Nathaniel Wallich's drawings
Read about Nathaniel Wallich's drawings collected during his time in India
Explore Wallich's drawings
Kew holds many historical illustrations including approximately 200 colour illustrations completed during Wallich’s time at Calcutta Botanic Garden. Many of the drawings are of plants collected by Wallich in Nepal in 1821, and they may have been made at the time of collection by Indian artists employed by Wallich. The drawings often match herbarium specimens, and are of a variety of different plant groups, with the orchid and ginger families featuring prominently. These illustrations most probably came to Kew, as part of a consignment of approximately 3000 drawings, when Joseph Hooker was involved in sorting out the botanical collections of the India Museum during its dissolution in the late nineteenth century.

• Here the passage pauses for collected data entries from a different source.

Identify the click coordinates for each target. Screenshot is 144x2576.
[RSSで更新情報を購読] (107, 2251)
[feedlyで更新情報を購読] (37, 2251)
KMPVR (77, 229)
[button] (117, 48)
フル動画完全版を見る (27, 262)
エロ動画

Indian botanical artwork in the Natural History Museum Library forms one of their largest subject collections and falls into two categories. The first and larger category comprises several different collections from the various Botanical Gardens of the British East India Company territories. All of these drawings date from the late eighteenth century through to the 1850s and the demise of the Company’s administration in India. The second comprises collections portraying Indian flora by artists who were mainly European.

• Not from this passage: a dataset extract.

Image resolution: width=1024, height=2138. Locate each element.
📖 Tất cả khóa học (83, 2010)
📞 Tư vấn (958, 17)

The Wallich collection at the NHM consists of over 100 watercolour drawings and pencil sketches of plants drawn by a team of Indian artists at the Calcutta Botanic Garden under the supervision of Nathaniel Wallich. It is believed that the drawings were received in the 1870s when the India Office moved its premises to South Kensington. Some of the drawings are annotated as having been the basis of plates published in Wallich’s Plantae Asiaticae Rariores (1830-32).